Posting this after another reminder from my extremely supportive partner that I need to stop fighting my own body and let myself be poorly (said in a lovely Teesside accent).
Allowing myself to stop and let my body take control is one of the biggest learning curves I’ve struggled with. The reality is that chronic illness doesn’t give you a choice. Eventually, I have to succumb to the fact that I’m ill and just let it take over and do it’s thing. The problem for me is: when exactly do you admit defeat?
If I’m completely honest, I don’t like to accept that living with tracheomalacia involves making some pretty serious compromises and adjustments. I still find myself refusing to acknowledge that I can’t do X, Y and Z because of it and I struggle to admit when I need to slow down.
The thing is, everyone is right when they say “your health is more important” and “look after and listen to your body” and it’s exactly what I’d be preaching if the roles were reversed. I just have issues with the fact that it’s not a choice. It’s not my choice to struggle with this and to me, it’s not really ‘okay to be ill.’
Why, what’s the problem?
Being a little bit poorly on a short-term, finite basis is manageable to me. I can deal with cough, colds, scrapes, broken bones and whatever else because I can see an end point and they get better. The difference is that a chronic illness is an ongoing physical health condition that can’t currently be cured and requires ongoing management over years, decades and my entire life.
With my tracheomalacia, it’s not actually being managed at all at the moment. This just means that if I get a cough/cold/infection – it triggers a whole series of events that make my health deteriorate to a point where I am so uncomfortable, I end up going to hospital. There is currently no treatment or support being provided for this, simply because they don’t quite know what to do. Again, this isn’t the doctor’s fault – they’re trying. It’s that I’m in a weird, vulnerable situation that means I know that when I’m unwell there is nothing at the moment that makes me feel better. There’s nothing that soothes my symptoms or provides any relief, however short-term.
This all leads to me feeling angry with my own body. It feels like a let down, it’s one of those situations where I’m both mad at it and disappointed in it…the worst concoction. It all just feels so very personal, like my tracheomalacia is a personal attack on my own wellbeing. My happiness, my social interactions, my work, my relationships, my life.
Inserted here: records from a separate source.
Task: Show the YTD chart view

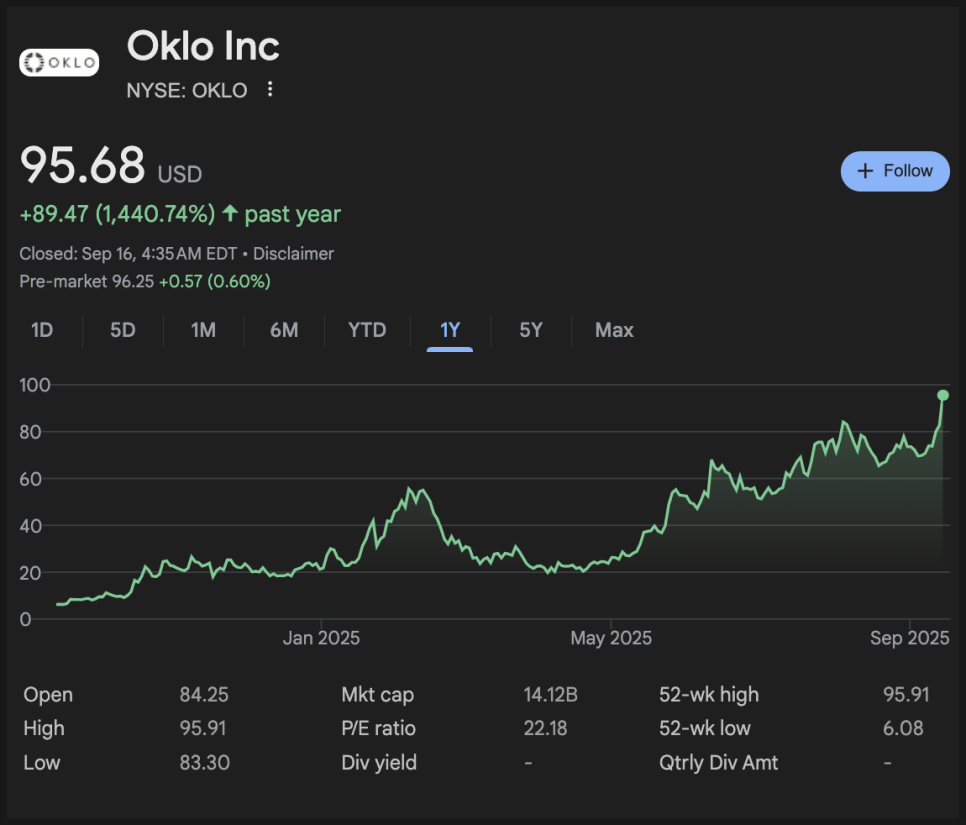Action: click(x=367, y=330)
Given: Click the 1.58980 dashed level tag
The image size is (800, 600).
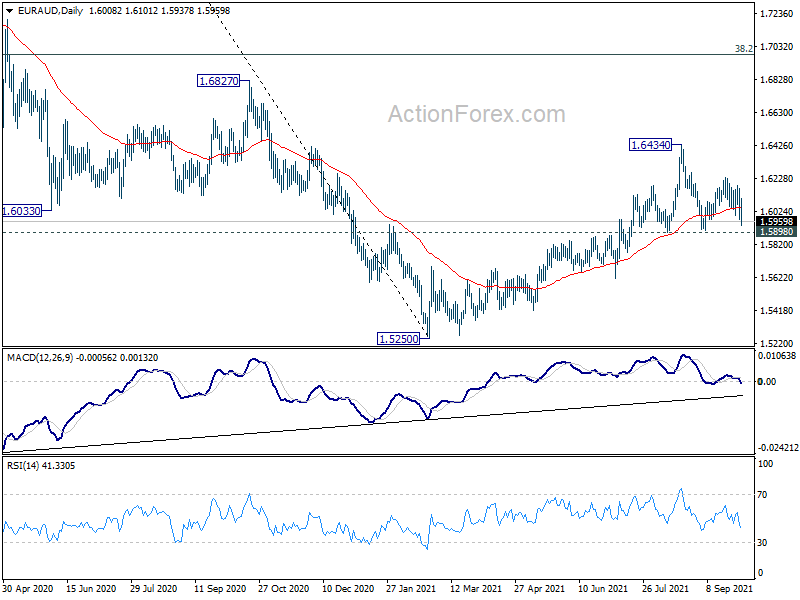Looking at the screenshot, I should coord(776,232).
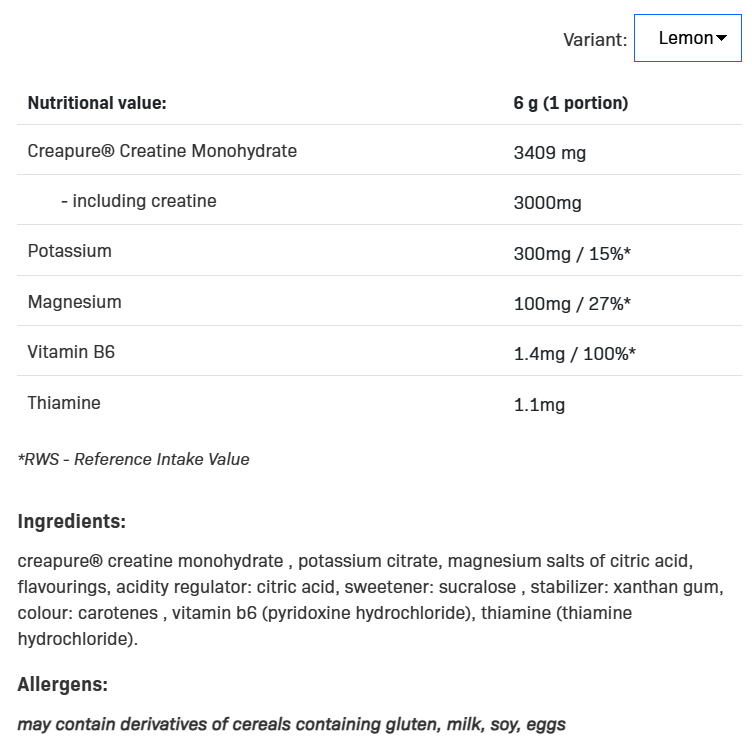
Task: Click the dropdown arrow beside Lemon
Action: (x=721, y=38)
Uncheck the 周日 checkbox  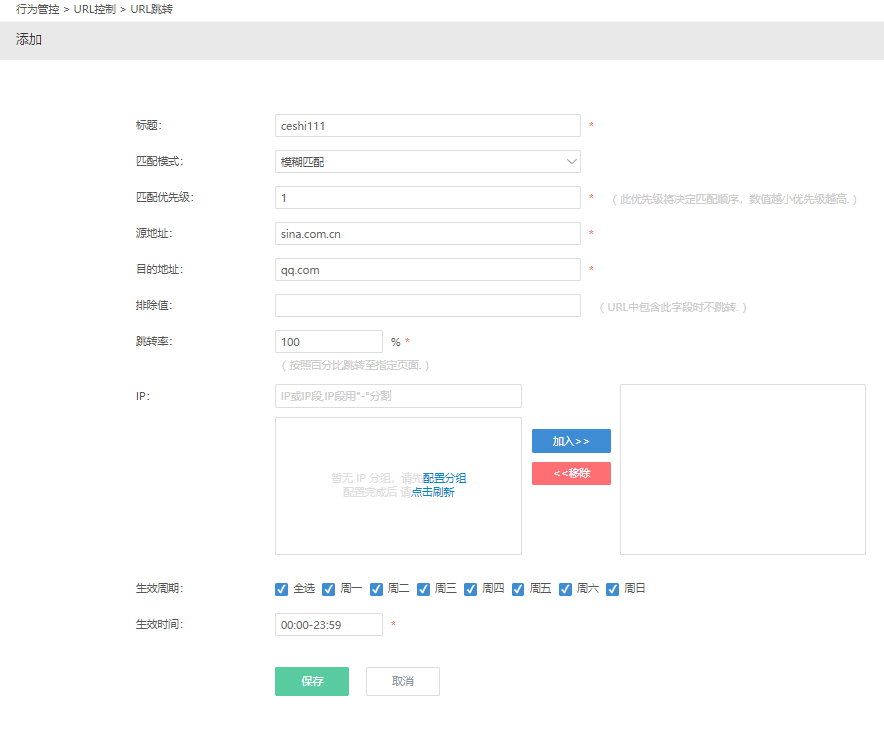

What could be more personal than your own body turning on you when you’re just trying to do the basics?
For me, it’s still really not okay to be unwell. There’s a huge discrepancy between what I want to do and what I’m capable of doing and the frustration is very real. I want to go to work regularly, nothing too glamorous. I want to be able to walk up the stairs without being out of breath, no biggy. I want to be able to commit to days out with my partner and friends, just the standard.
The commitments and practicalities life throws at you don’t disappear just because you’re ill. They certainly don’t neatly time themselves and go away when I’m having a flare up. They keep going. The 9-5 working week sounds mundane to some but it makes me feel human, come on body – let me at least do that!
Rationally, I know that I have to learn to work with rather than against my body. I have to adapt and go along with it, there’s not really a choice anyway so I guess removing the friction between mind and body would make the thing a whole lot smoother.